Жара продолжала усиливаться, и, следуя примеру бушменов, Сантэн накрыла голову брезентом и лежала неподвижно. Было слишком жарко, чтобы спать, со звуками моря накатывались плотные горячие волны, и она впала в полузабытье.

Солнце двигалось к зениту, становилось все жарче, тени таяли, никакого облегчения не было, некуда было спрятаться от этого безжалостного хлыста.

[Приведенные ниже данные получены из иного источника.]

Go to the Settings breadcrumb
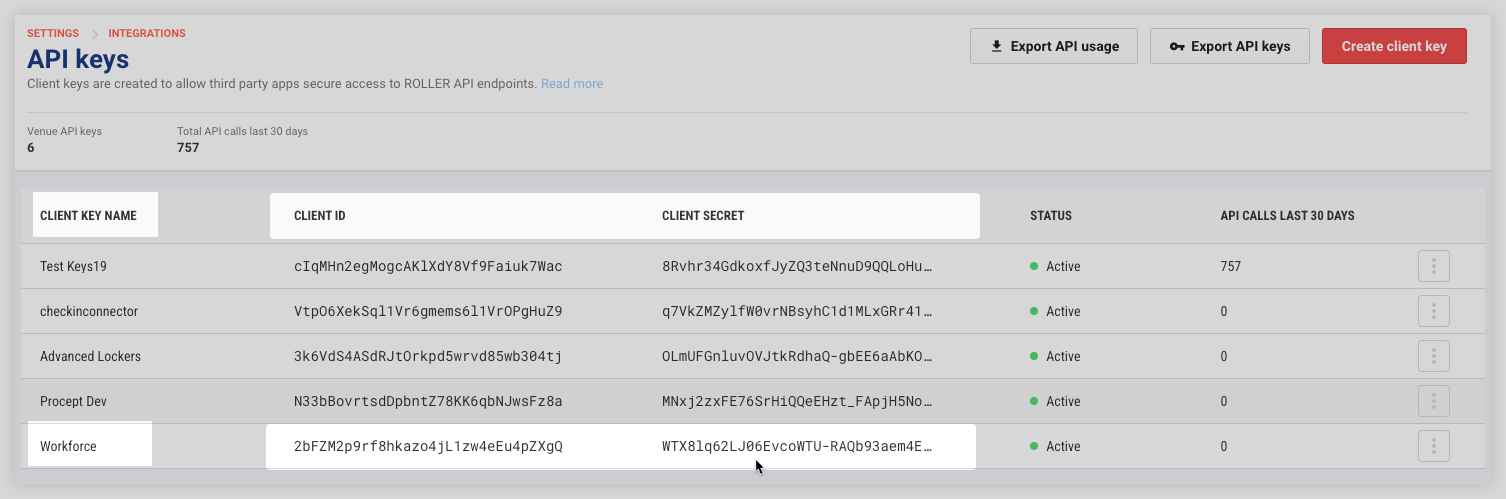Screen dimensions: 1506x499 (x=53, y=33)
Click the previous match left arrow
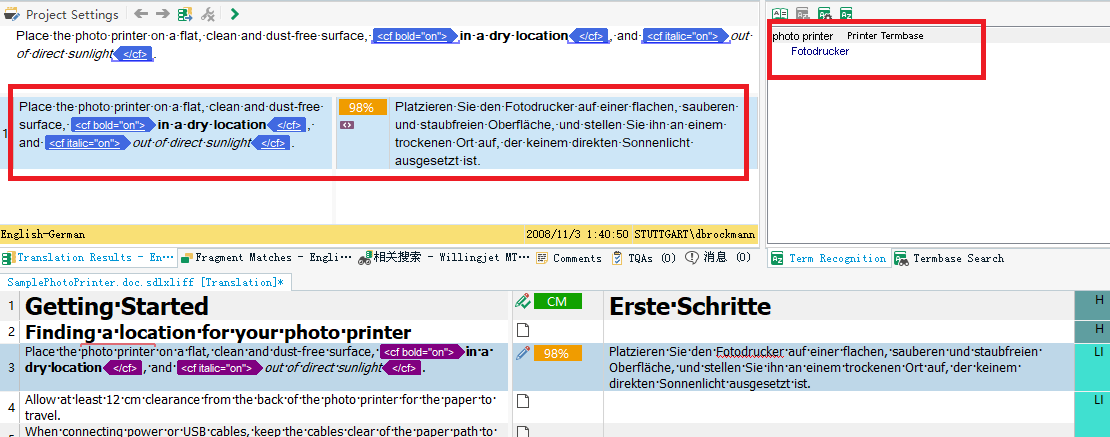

Сантэн дышала тяжело, как искалеченное животное, и каждый короткий мелкий вдох опалял горло и сжигал силы организма.

«Хуже быть не может, — говорила она себе. — Сейчас это закончится, и скоро станет прохладней».

Но она ошибалась. Зной все усиливался, пустыня сипела и дрожала, как раненый зверь, и Сантэн боялась открыть глаза, чтобы не сжечь их.

Тут она услышала, что старая женщина задвигалась. Чуть повернув голову, она увидела, что та тщательно смешивает песок с мочой из тыквы. Подойдя к Сантэн, Х’ани стала обкладывать ее горячую кожу влажным песком.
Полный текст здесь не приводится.